Tutti a lezione da capitan Sorrentino

Manuel Mannino

Tutti a lezione da capitan Sorrentino

È su un grande portiere che si fonda una grande squadra: l'estremo difensore, spesso il numero 1. Anche quando sceglie di indossare un altro numero, il portiere è il primo degli undici: è fonte di sicurezza per i difensori e di scoramento per gli attaccanti avversari; è la speranza di poter fare gol senza averne subiti, cioè di vincere. Il portiere è al principio di ogni prestazione vincente. È una verità che si svela guardando le partite del Palermo: Stefano Sorrentino è l'anima che questa squadra dovrebbe avere, ma non ha.

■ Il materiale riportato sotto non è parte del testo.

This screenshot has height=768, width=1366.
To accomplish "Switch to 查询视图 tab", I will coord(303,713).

Sulla bravura del capitano si sono esauriti gli argomenti. Ma il carisma e la tenacia, la prestanza fisica frutto del lavoro, il coraggio e la convinzione di poter vincere sempre sono elementi che elevano il capitano a guida unica di questo Palermo.

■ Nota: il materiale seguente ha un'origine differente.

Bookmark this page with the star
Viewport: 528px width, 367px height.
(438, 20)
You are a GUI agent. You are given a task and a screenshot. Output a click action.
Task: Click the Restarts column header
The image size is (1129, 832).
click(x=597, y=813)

Se scendessero in campo undici Sorrentino, non potremmo che applaudire ad ogni fischio finale, qualunque sia il risultato. E, infatti, non preoccupano tanto i risultati (sono sempre quattro punti in tre match complicati) quanto la prestazione. Ha ragione Zamparini quando parla di ''calci in culo'' dopo Napoli, ma sbaglia bersaglio. Non Iachini, ma i vari Lazaar e Struna andrebbero presi a pedate (strutturali e produttive, s’intende): erano imbambolati.

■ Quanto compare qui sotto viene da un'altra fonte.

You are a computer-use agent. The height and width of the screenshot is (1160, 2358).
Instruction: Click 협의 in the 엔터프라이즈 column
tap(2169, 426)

In alcuni interpreti del Palermo c’è un deficit di personalità che non potrà essere colmato dai pochi giocatori tecnicamente abili che Iachini ha a disposizione.
E allora, in assenza della spinta emotiva, quattro calci all’orgoglio smarrito e speriamo di riscoprire le motivazioni.
Intanto, tutti a lezione da Sorrentino, vero ed estremo difensore del cuore rosanero.